::: KUTIPAN TEKS

Langsung ke konten utama

AWAL YANG MENYENANGKAN - ONE MONTH FULL OF ADVENTURE PART 1

"This is it" 
Kata-kata yang sudah kuucap beberapa kali sambil menghela nafas yang berat pagi itu. Ya, sudah tanggal 8 Oktober 2019, waktunya aku menenggelamkan diriku ke dalam petualangan selanjutnya di hidupku. Aku akan pergi ke sebuah sekolah yang terletak di desa kecil yang bernama Desa Pesawahan. Desa ini terletak di kecamatan Rawalo, Banyumas, Jawa Tengah, untuk sebulan.

"Galau Gaes"
 Wah perasaanku benar-benar campur aduk ketika mulai masuk TOL Becakayu. Aku masih ngantuk pagi itu, tapi aku tidak bisa tidur. Selalu saja setiap kali aku mencoba menutup mataku, pasti jantungku berdebar tambah kencang. Perutku juga sudah mulai mules-mules karena gelisah. Aku mencoba membayangkan diriku yang akan tinggal di tempat asing, dimana aku tidak mengenal siapa-siapa selain teman-temanku berlima ini yang sama-sama mengikuti program ini, selama satu bulan! Dan minim alat komunikasi! Ya! Tidak bawa handphone! Huhu kenapa sih galaunya tuh pas mau berangkat? Kan udah gaada go back - go back lagi.

"Wkwk Pada Lemes Semua"

::::::
::: DATA YANG DIBERIKAN

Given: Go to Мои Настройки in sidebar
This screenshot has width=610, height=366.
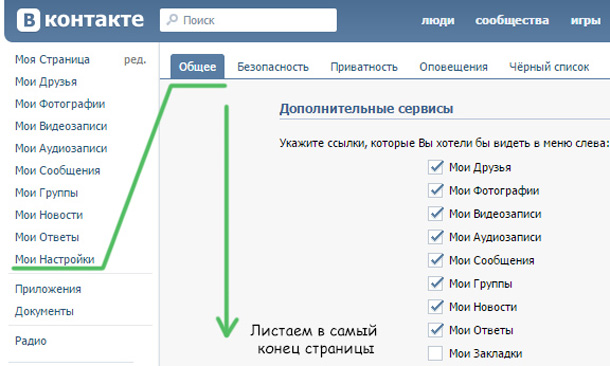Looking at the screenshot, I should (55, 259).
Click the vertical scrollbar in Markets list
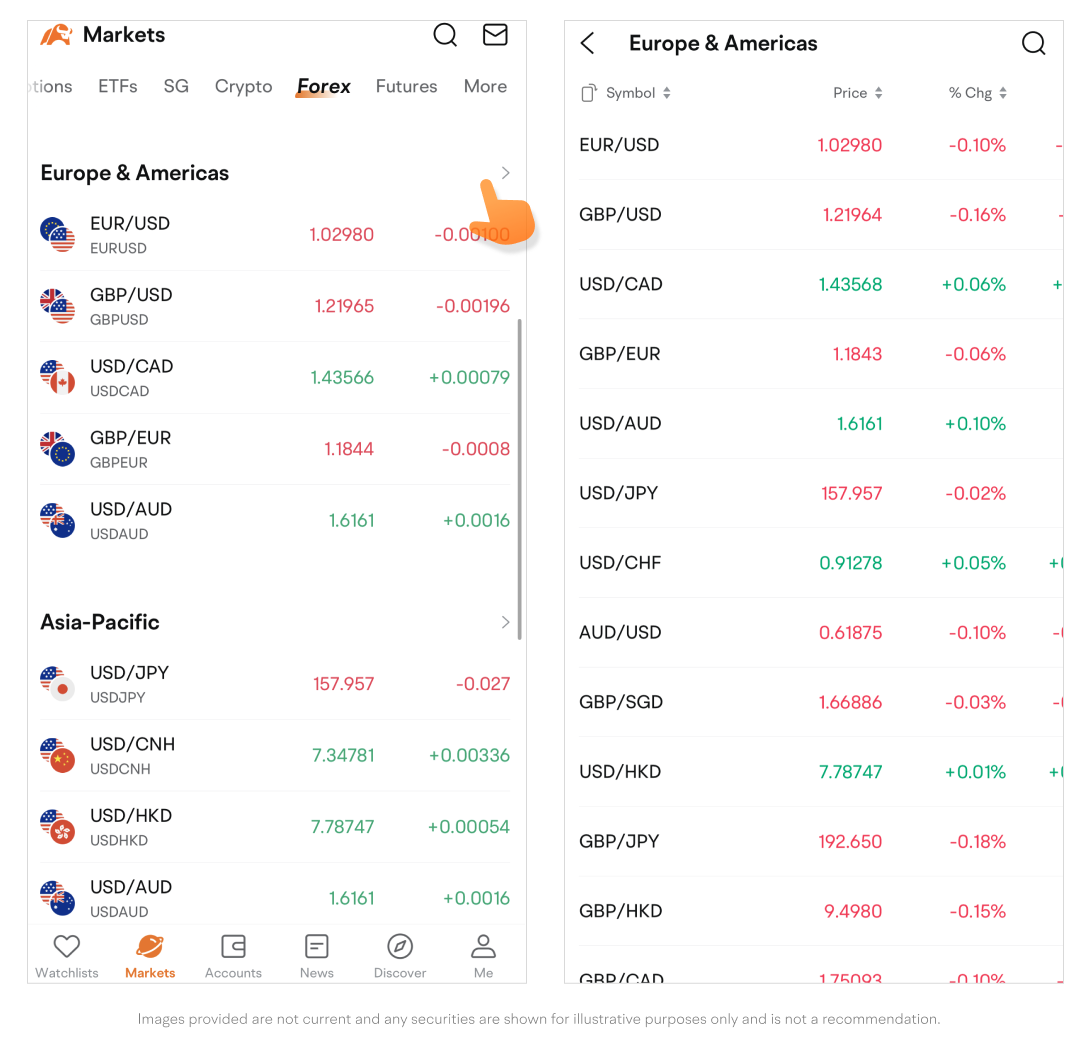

::::::

▶ **SOAL LATIHAN**
A: Salin dengan persis bagian kutipan teks mulai dari "Kata-kata yang sudah" dan terus sampai "Tengah, untuk sebulan.".
B: Tentukan apakah setiap pernyataan berikut sesuai dengan kutipan teks. Jawab ya atau tidak, lalu kutip dengan persis kata-kata dalam kutipan teks yang menjadi penentunya.
(i) Keberangkatan terjadi pada tanggal 8 Oktober 2019.
(ii) Desa Pesawahan terletak di kecamatan Rawalo.
(iii) Penulis membawa handphone selama program.
C: Teruskan kisah keberangkatan ke Desa Pesawahan dalam kutipan teks, dimulai setelah baris terakhir yang ditampilkan.

▶ **JAWABAN**
A:
Kata-kata yang sudah kuucap beberapa kali sambil menghela nafas yang berat pagi itu. Ya, sudah tanggal 8 Oktober 2019, waktunya aku menenggelamkan diriku ke dalam petualangan selanjutnya di hidupku. Aku akan pergi ke sebuah sekolah yang terletak di desa kecil yang bernama Desa Pesawahan. Desa ini terletak di kecamatan Rawalo, Banyumas, Jawa Tengah, untuk sebulan.

B:
(i) Ya: "sudah tanggal 8 Oktober 2019".
(ii) Ya: "Desa ini terletak di kecamatan Rawalo, Banyumas, Jawa Tengah".
(iii) Tidak: "Tidak bawa handphone!"

C:
Hal pertama yang kulihat ketika memasuki lahan parkir dari St. Pasar Senen adalah mobilnya Anja yang sedang parkir. Seketika jantungku langsung berdetak semakin keras. Saat itu papa memilih tempat parkir agak ujung, supaya bisa lebih dekat dengan gerbang masuk ke peron. Tak lama setelah mobilku berhenti, aku melihat sebuah sosok remaja perempuan dengan rambut sedikit keriting yang menggunakan jaket berwarna hijau toska dan sedang membawa-bawa tempat makan sambil mondar-mandir. Entah kenapa aku langsung terkekeh melihat wajah ribetnya Anja.

Tanpa berpikir panjang, aku langsung turun dan menghampiri Anja & Kak Kristin. Ternyata Anja sedang menyiapkan bekal untuk makan siangnya. Itulah mengapa dia mondar-mandir sambil membawa tempat makan khasnya yang berwarna pink itu.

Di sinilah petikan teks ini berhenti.